**Information provided**
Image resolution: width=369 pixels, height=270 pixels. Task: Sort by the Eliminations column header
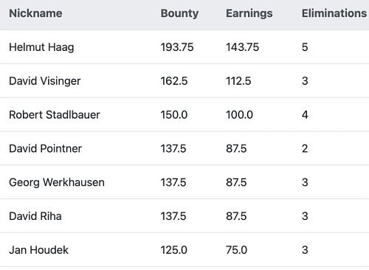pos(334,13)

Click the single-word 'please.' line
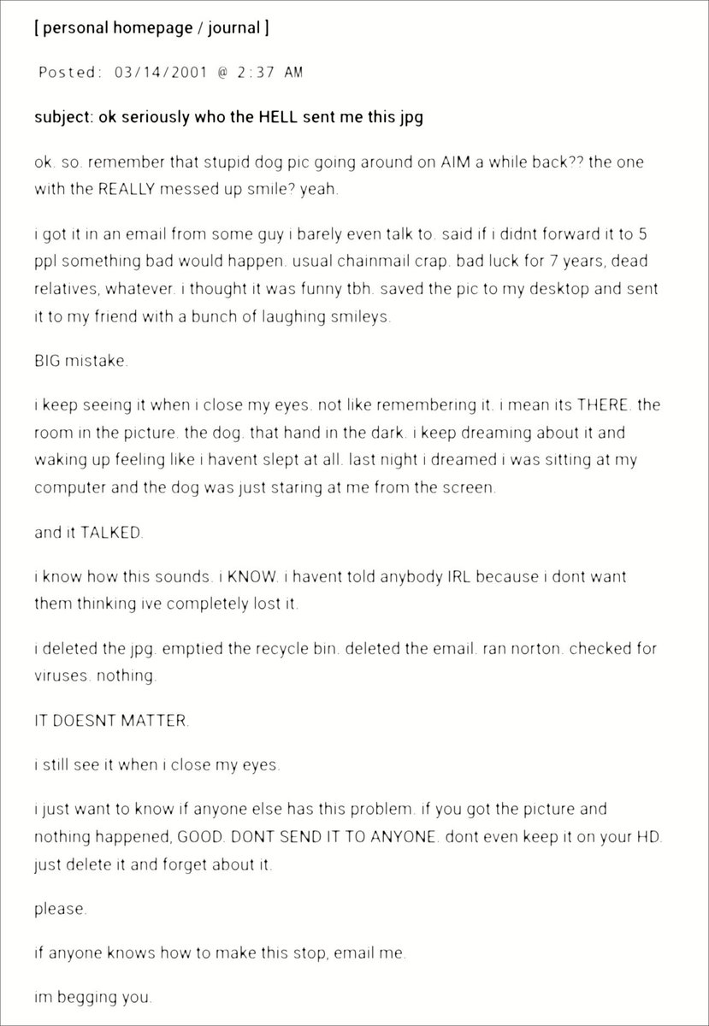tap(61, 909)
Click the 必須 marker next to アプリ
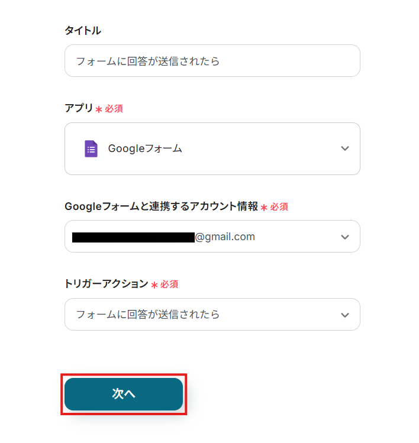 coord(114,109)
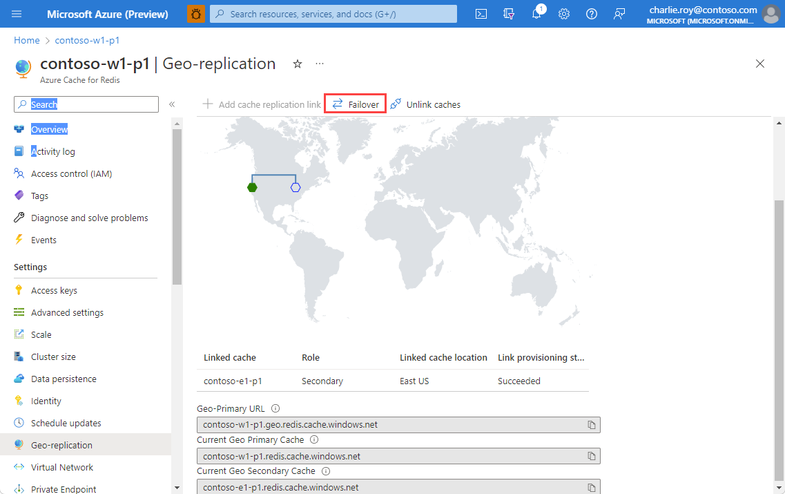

**Problem to work on**
Without any of its pictures, the listing is to be repeated exactly as it stands.

**The completed task**
Image resolution: width=369 pixels, height=270 pixels. Task: Sort by the Eliminations column header
pos(334,13)

Click the single-word 'please.' line
tap(61, 909)
Click the 必須 marker next to アプリ
 coord(114,109)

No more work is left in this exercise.